* [SET PROBLEM] Transcribe the rows word for word, starting at the line containing "Task: Open the Действия dropdown menu" and ending at the line containing "Action: pos(449,79)", and leave the pictures out of your answer.

* [RECORDS FOR PROCESSING]

- - -

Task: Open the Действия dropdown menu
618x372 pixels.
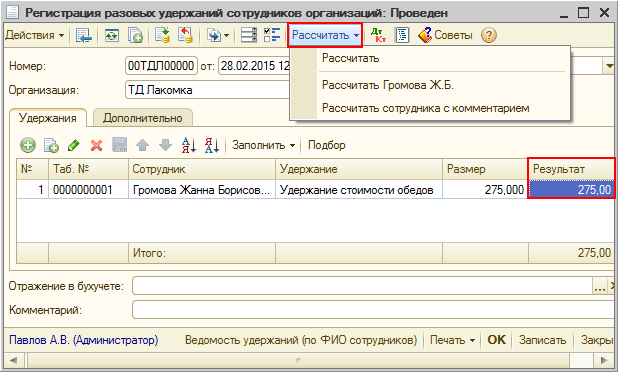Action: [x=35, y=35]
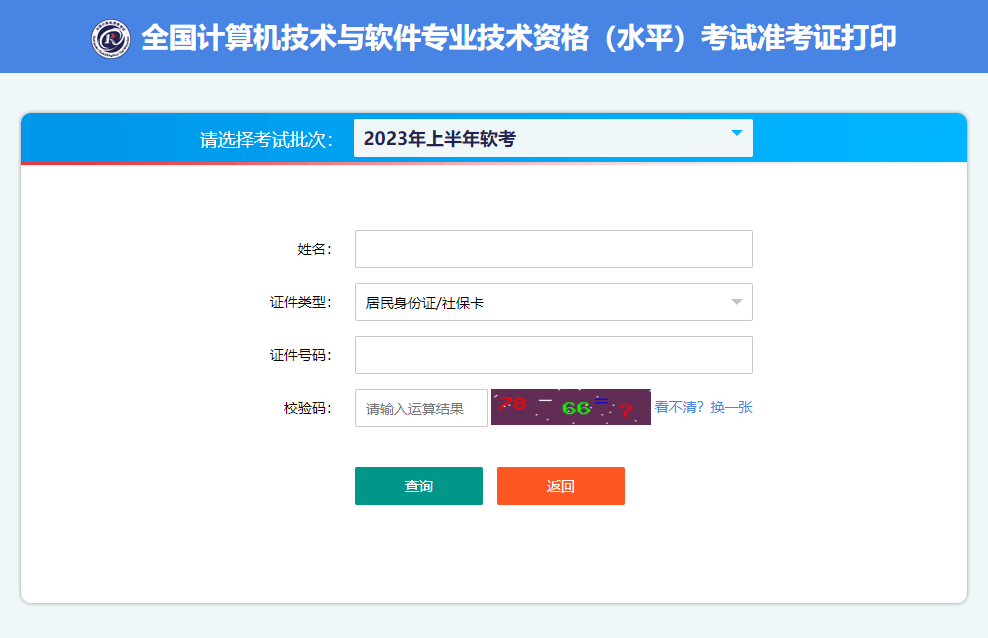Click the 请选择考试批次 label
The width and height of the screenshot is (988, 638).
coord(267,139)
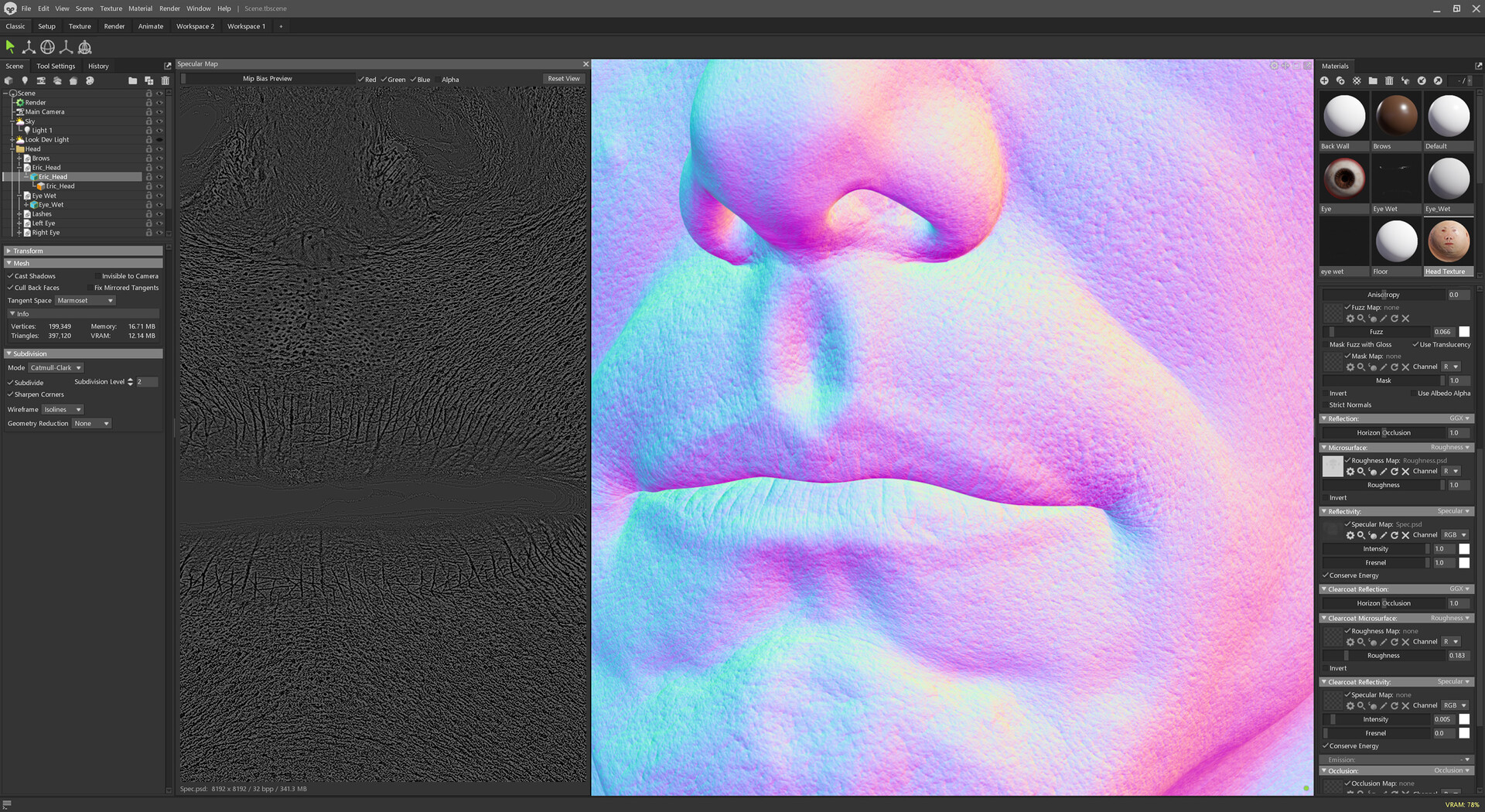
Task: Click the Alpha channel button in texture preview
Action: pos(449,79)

- - -

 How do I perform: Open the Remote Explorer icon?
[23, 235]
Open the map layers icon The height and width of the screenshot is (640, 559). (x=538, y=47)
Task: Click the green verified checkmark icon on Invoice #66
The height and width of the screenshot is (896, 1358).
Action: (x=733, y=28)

- - -

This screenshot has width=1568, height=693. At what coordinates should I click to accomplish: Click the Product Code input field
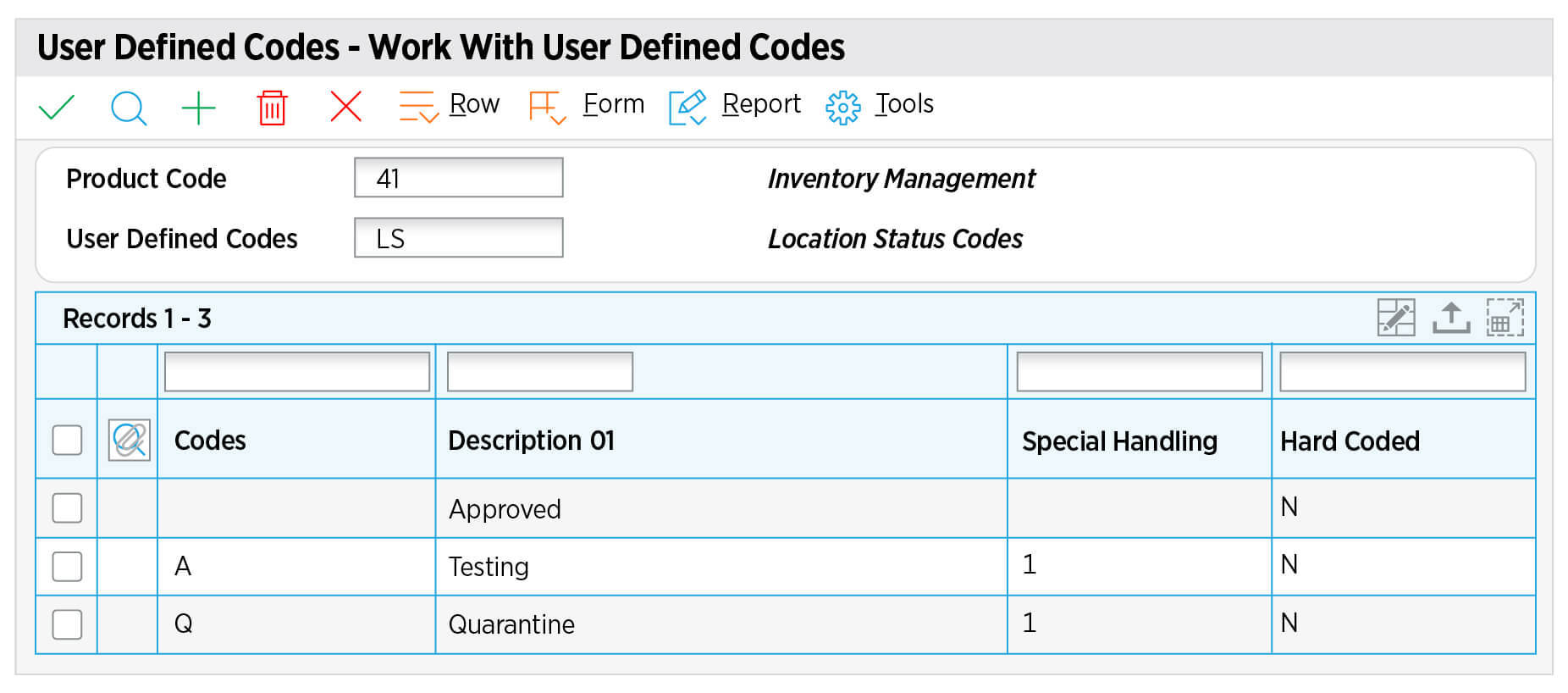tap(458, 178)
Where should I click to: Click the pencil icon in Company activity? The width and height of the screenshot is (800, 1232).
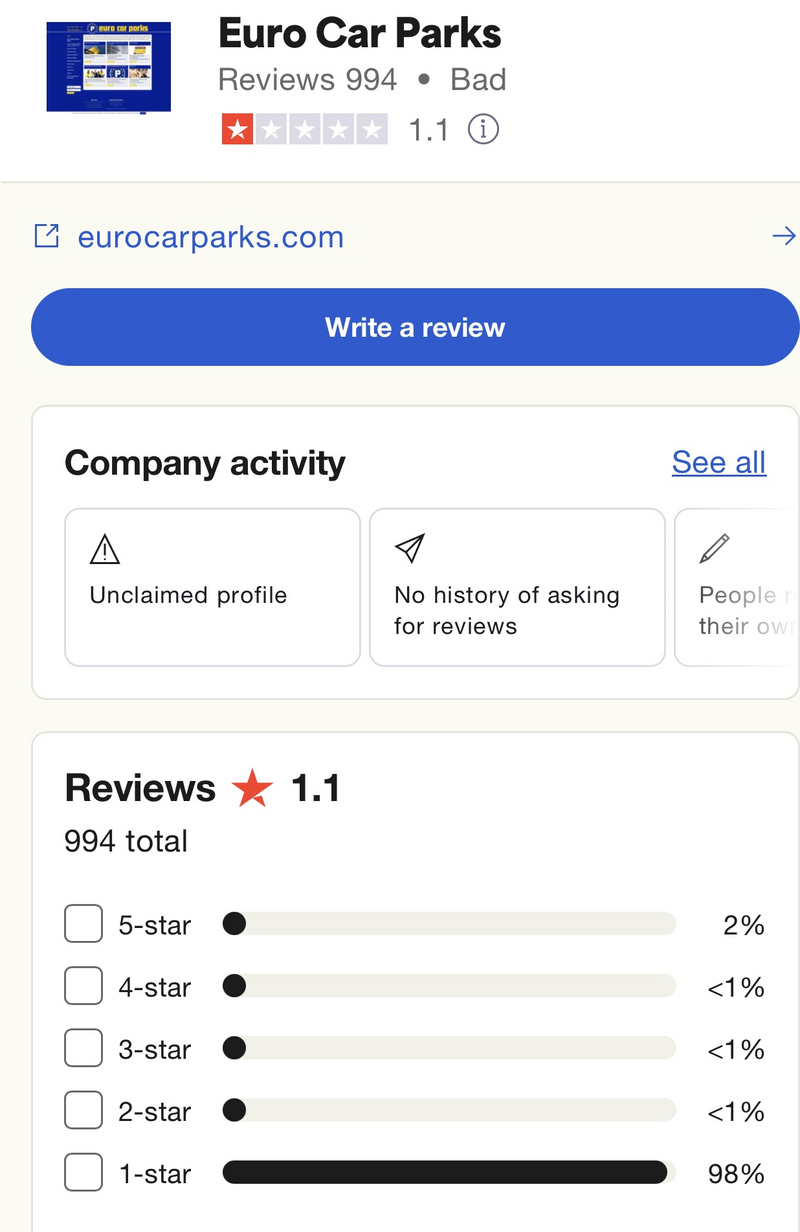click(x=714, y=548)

- - -

* [WRITTEN ANSWER]
Task: Open the Действия dropdown menu
618x372 pixels.
Action: [x=35, y=35]
Click the 请选择考试批次 label
The width and height of the screenshot is (988, 638).
coord(267,139)
Task: Click the Alpha channel button in texture preview
Action: pos(449,79)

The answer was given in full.